* [What to do]:
Pictures don't belong in the copy; print all the records exactly.

::: The input

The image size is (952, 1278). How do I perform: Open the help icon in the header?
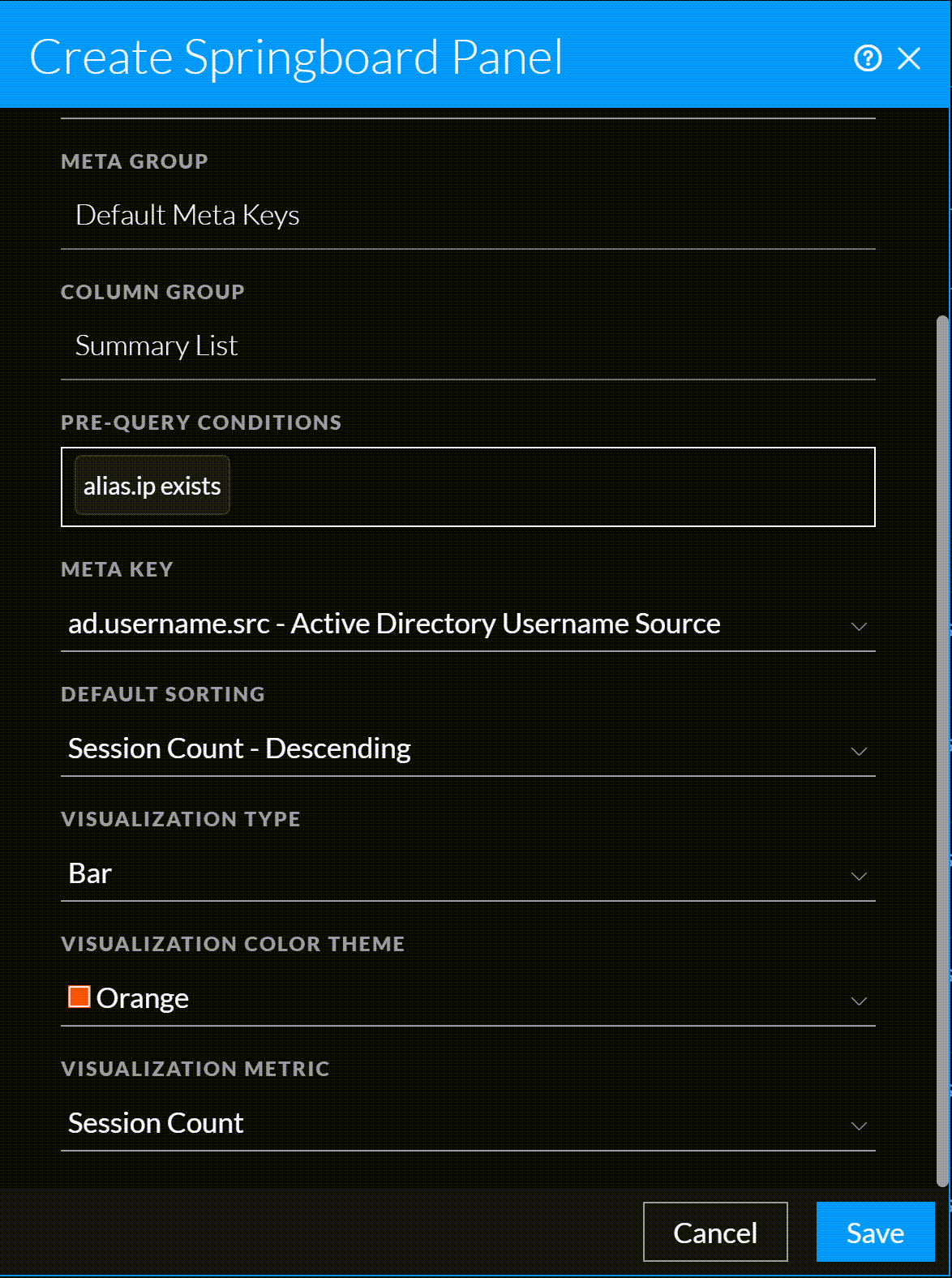[867, 58]
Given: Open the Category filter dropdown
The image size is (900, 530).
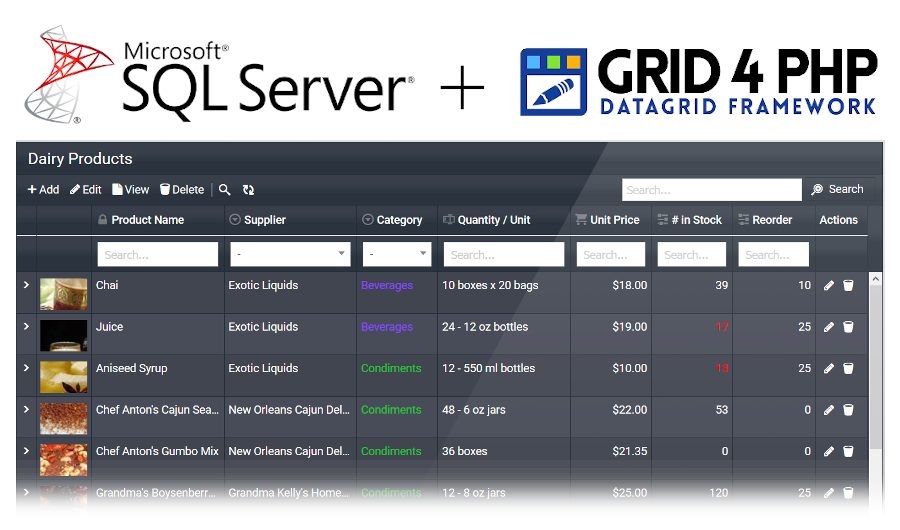Looking at the screenshot, I should point(397,255).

::::::

* [Written solution]:
The image size is (952, 1278). How do I perform: Open the help icon in the header?
[867, 58]
Given: Open the Category filter dropdown
The image size is (900, 530).
Looking at the screenshot, I should point(397,255).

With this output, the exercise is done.